In the end, she wants what she wants and I talk to her and try to work it out. However when we talk about what I want she clams up and shuts down and there is no communication.


----------



## MrsT (Feb 2, 2011)

Can I state the kinda obvious here? She's saying no. No to sex in the shower, no to having the lights on, no to trying new things. Listen to what she's saying and accept the No. 

My kids get into so much trouble for continually asking for something when I've repeatedly said no. Bet your wife is ready to pull her hair out, too.


----------



## Drayvius (Nov 30, 2010)

MrsT said:


> Can I state the kinda obvious here? She's saying no. No to sex in the shower, no to having the lights on, no to trying new things. Listen to what she's saying and accept the No.
> 
> My kids get into so much trouble for continually asking for something when I've repeatedly said no. Bet your wife is ready to pull her hair out, too.
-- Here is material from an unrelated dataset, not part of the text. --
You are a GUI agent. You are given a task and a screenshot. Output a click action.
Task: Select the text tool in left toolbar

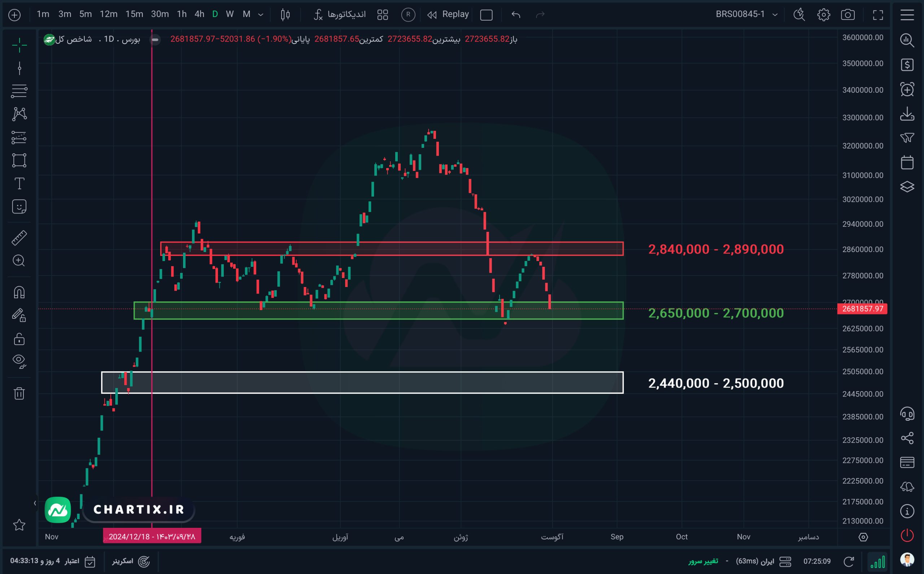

sure. do the same then?? next time you want something from your husband(that you feel is important) just be fine dealing with him saying no and realizing that your feelings and desires simply dont matter

Also, just to add in there. I have heard and been told that If I love my wife that I would consider her feelings and needs.( which I do....mainly heard that from last marriage) However I guess it is to much to ask for the same. 

My main source of frustration is not 1 thing. Its that it seems to be all things.


----------



## Catherine602 (Oct 14, 2010)

MrsT said:


> Can I state the kinda obvious here? She's saying no. No to sex in the shower, no to having the lights on, no to trying new things. Listen to what she's saying and accept the No.
> 
> My kids get into so much trouble for continually asking for something when I've repeatedly said no. Bet your wife is ready to pull her hair out, too.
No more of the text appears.